AlphaFold 2.3.2 | Research Center for Computational Science

(brief notes about installation)

Python environment

We here assume miniforge is installed in /apl/alphafold/miniforge3 and code of AlphaFold 2.3.2 is in /apl/alphafold/2.3.2.

(base) [user@ccfep4 2.3.2]$ conda install -y -c conda-forge openmm=7.5.1 cudatoolkit==11.2.2 cudnn pdbfixer pip python=3.8
(base) [user@ccfep4 2.3.2]$ conda install -y -c bioconda hmmer==3.3.2 hhsuite==3.3.0 kalign2==2.04
(base) [user@ccfep4 2.3.2]$ CONDA_OVERRIDE_CUDA=11.2 conda install jax==0.3.25 jaxlib=0.3.25=*cuda*
(base) [user@ccfep4 2.3.2]$ pip install absl-py==1.0.0 biopython==1.79 chex==0.0.7 dm-haiku==0.0.9 dm-tree==0.1.6 immutabledict==2.0.0 ml-collections==0.1.0 numpy==1.21.6 pandas==1.3.4 scipy==1.7.0 tensorflow-cpu==2.11.0
(base) [user@ccfep4 2.3.2]$ cd /apl/alphafold/miniforge3/lib/python3.8/site-packages/
(base) [user@ccfep4 site-packages]$ patch -p0 < ../../../../2.3.2/docker/openmm.patch

When we employed CUDA 11.1.1 (according to official one), target version of jax couldn't be installed. CUDA 11.2.2 was tentatively employed.

DB

The latest versions of pdb_mmcif and pdb_seqres were newly installed. For other DBs, those for 2.3.1 installed on Jan 30, 2023 were employed.

AlphaFold

alphafold/common/stereo_chemical_props.txt was placed as usual.
patch for alphafold/data/tools/hhblits.py applied (number of threads for hhblits can be modified via env variable)

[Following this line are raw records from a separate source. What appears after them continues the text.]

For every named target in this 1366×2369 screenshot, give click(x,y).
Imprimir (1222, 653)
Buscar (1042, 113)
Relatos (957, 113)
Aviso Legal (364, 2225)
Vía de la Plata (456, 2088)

--- hhblits.py.org 2024-02-06 16:27:37.000000000 +0900
+++ hhblits.py 2024-02-07 12:19:54.000000000 +0900
@@ -94,6 +94,14 @@
self.p = p
self.z = z

+ n_cpu_env = os.getenv("HHBLITS_NTHREADS")
+ if n_cpu_env:
+ try:
+ n_cpu_env = int(n_cpu_env)
+ self.n_cpu = n_cpu_env
+ except:
+ pass
+
def query(self, input_fasta_path: str) -> List[Mapping[str, Any]]:
"""Queries the database using HHblits."""
with utils.tmpdir_manager() as query_tmp_dir:

patch for alphafold/data/tools/jackhmmer.py applied (number of threads for jackhmmer can be modified via env variable)

--- jackhmmer.py.org 2024-02-06 16:33:47.000000000 +0900
+++ jackhmmer.py 2024-02-07 12:20:23.000000000 +0900
@@ -87,6 +87,14 @@
self.get_tblout = get_tblout
self.streaming_callback = streaming_callback

+ n_cpu_env = os.getenv("JACKHMMER_NTHREADS")
+ if n_cpu_env:
+ try:
+ n_cpu_env = int(n_cpu_env)
+ self.n_cpu = n_cpu_env
+ except:
+ pass
+
def _query_chunk(self,
input_fasta_path: str,
database_path: str,

wrapper script

#!/bin/bash
# Description: AlphaFold non-docker version
# Author: Sanjay Kumar Srikakulam
#
#
# RCCS notes:
# This script was customized for RCCS by M. Kamiya (IMS).
# original: https://github.com/kalininalab/alphafold_non_docker
# This script is for AlphaFold 2.3.2!
# Former AlphaFold versions may not be compatible with this script!
# RCCS default value
af2root="/apl/alphafold/2.3.2"
data_dir="/apl/alphafold/databases/20240206"
max_template_date="2024-02-06"
benchmark=false
db_preset="full_dbs"
model_preset="monomer"
use_gpu=false
MYOPTS="" # variable for misc options
usage() {
echo ""
echo "Usage: $0 <OPTIONS>"
echo "Required Parameters:"
echo "-o <output_dir> Path to a directory that will store the results."
echo "-f <fasta_path> Path to a FASTA file containing one sequence"
echo ""
echo "Optional Parameters:"
echo "-a <alphafolddir> Path to alphafold code"
echo "-d <data_dir> Path to directory of supporting data"
echo "-t <max_template_date> Maximum template release date to consider (ISO-8601 format - i.e. YYYY-MM-DD). Important if folding historical test sets (default: 2021-11-05)"
echo "-Q show also pTM score etc. (alias of -m monomer_ptm)"
echo "-b <benchmark> Run multiple JAX model evaluations to obtain a timing that excludes the compilation time, which should be more indicative of the time required for inferencing many proteins (default: 'False')"
echo "-g Enable NVIDIA runtime to run with GPUs"
echo "-a <gpu_devices> Comma separated list of devices to pass to 'CUDA_VISIBLE_DEVICES' (default: '')"
echo "-r <relax_tgt> Choose relax target from all ('all'), most confidential mode ('best'), or skip relaxation ('none')"
echo "-R Skip running MSA tools and use precomputed one. NOTE: this will not check if sequence/db/conf have changed."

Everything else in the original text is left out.